A new study of face recognition technology created after the onset of the COVID-19 pandemic shows that some software developers have made demonstrable progress at recognizing masked faces.
The findings, produced by the National Institute of Standards and Technology (NIST), are detailed in a new report called Ongoing Face Recognition Vendor Test (FRVT) Part 6B: Face Recognition Accuracy with Face Masks Using Post-COVID-19 Algorithms (NISTIR 8331). It is the agency’s first study that measures the performance of face recognition algorithms developed following the arrival of the pandemic. A previous report from July explored the effect of masked faces on algorithms submitted before March 2020, indicating that software available before the pandemic often had more trouble with masked faces.
“Some newer algorithms from developers performed significantly better than their predecessors. In some cases, error rates decreased by as much as a factor of 10 between their pre- and post-COVID algorithms,” said NIST’s Mei Ngan, one of the study’s authors. “In the best cases, software algorithms are making errors between 2.4 and 5% of the time on masked faces, comparable to where the technology was in 2017 on nonmasked photos.”
The new study adds the performance of 65 newly submitted algorithms to those that were tested on masked faces in the previous round, offering cumulative results for 152 total algorithms.
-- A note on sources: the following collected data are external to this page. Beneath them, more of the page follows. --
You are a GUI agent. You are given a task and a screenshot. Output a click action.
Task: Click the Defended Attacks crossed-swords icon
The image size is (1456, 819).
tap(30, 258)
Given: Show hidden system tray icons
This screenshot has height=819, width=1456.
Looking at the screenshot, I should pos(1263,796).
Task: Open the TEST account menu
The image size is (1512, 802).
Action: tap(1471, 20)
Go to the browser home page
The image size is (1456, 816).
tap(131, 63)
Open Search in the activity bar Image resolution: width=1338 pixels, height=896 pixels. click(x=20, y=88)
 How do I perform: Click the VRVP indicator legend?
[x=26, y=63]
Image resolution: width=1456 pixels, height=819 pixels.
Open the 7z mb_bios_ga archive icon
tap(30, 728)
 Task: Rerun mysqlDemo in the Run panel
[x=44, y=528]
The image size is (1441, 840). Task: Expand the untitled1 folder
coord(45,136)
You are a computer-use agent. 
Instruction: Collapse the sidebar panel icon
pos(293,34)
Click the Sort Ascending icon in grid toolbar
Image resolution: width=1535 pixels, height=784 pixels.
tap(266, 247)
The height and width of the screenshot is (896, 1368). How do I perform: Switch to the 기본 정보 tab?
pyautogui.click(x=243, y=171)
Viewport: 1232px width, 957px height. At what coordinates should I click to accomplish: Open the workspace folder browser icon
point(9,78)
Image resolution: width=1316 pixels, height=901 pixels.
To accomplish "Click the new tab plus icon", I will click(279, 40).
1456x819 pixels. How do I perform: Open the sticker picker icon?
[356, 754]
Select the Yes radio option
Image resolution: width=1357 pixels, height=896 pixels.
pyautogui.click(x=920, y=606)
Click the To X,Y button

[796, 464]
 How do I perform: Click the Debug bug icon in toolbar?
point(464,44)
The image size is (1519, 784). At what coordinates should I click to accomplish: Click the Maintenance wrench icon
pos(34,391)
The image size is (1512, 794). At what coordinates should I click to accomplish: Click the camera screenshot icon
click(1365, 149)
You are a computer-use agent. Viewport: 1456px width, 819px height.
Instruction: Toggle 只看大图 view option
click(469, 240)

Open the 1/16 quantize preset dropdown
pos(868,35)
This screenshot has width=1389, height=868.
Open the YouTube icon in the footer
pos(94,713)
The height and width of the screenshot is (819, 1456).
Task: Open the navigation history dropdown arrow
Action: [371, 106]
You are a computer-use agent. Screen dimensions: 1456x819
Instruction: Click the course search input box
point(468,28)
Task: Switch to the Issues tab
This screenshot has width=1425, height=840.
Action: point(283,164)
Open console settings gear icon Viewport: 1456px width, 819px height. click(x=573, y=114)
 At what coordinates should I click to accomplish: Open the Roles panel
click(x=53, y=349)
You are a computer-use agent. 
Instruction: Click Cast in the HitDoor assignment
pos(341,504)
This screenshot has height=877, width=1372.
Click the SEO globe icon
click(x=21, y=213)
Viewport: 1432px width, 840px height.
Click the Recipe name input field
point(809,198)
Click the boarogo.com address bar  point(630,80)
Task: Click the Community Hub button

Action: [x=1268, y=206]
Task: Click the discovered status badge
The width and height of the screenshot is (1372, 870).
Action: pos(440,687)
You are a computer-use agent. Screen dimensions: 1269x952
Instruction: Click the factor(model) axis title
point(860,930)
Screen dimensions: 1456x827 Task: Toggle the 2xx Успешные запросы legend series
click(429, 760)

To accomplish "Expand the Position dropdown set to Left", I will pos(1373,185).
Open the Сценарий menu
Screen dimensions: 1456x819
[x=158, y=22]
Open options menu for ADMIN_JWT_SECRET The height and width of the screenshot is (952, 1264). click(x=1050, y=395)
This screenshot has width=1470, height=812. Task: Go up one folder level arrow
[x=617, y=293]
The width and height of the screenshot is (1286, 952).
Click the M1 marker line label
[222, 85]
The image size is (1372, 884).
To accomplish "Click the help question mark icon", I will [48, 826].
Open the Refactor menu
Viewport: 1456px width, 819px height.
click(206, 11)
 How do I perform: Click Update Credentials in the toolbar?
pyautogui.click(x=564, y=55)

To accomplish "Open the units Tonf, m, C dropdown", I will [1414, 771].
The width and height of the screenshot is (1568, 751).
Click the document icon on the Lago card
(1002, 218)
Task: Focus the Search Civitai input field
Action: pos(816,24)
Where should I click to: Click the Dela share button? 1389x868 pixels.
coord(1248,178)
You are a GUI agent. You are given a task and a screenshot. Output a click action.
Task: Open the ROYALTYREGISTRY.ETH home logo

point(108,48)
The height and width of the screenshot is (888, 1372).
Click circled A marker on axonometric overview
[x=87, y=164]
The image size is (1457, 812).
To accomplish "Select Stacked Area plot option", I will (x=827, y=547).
Developers submitted algorithms to the FRVT voluntarily, but their submissions do not indicate whether an algorithm is designed to handle face masks, or whether it is used in commercial products.
Using the same set of 6.2 million images as it had previously, the team again tested the algorithms’ ability to perform “one-to-one” matching, in which a photo is compared with a different photo of the same person — a function commonly used to unlock a smartphone. (The team did not test algorithms’ ability to perform “one-to-many” matching — often used to find matches in a large database — but plans to do so in a later round.) And as with the July report, the images had mask shapes digitally applied, rather than showing people wearing actual masks.
Some of the report’s findings include:
When both the new image and the stored image are of masked faces, error rates run higher. With a couple of notable exceptions, when the face was occluded in both photos, false match rates ran 10 to 100 times higher than if the original saved image showed an uncovered face. Smartphones often use one-to-one matching for security, and it would be far more likely for a stranger to successfully unlock a phone if the saved image was of a masked person.
The more of a face a mask covers, the higher the algorithm’s error rate tends to be. Continuing a trend from the July 2020 report, round mask shapes — which cover only the mouth and nose — generated fewer errors than wide ones that stretch across the cheeks, and those covering the nose generated more errors than those that did not.
Mask colors affect the error rate. The new study explored the effects of two new mask colors — red and white — as well as the black and light blue masks the July study tested. While there were exceptions, the red and black masks tended to yield higher error rates than the other colors did. The research team did not investigate potential reasons for this effect.
A few algorithms perform well with any combination of masked or unmasked faces. Some developers have created “mask-agnostic” software that can handle images regardless of whether or not the faces are masked. The algorithms detect the difference automatically, without being told.
A final significant point that the NIST research team makes also carries over from previous studies: Individual algorithms differ. End users need to get to know how their chosen software performs in their own specific situations, ideally using real physical masks rather than the digital simulations the team used in the study.
“It is incumbent upon the system owners to know their algorithm and their data,” Ngan said. “It will usually be informative to specifically measure accuracy of the particular algorithm on the operational image data collected with actual masks.”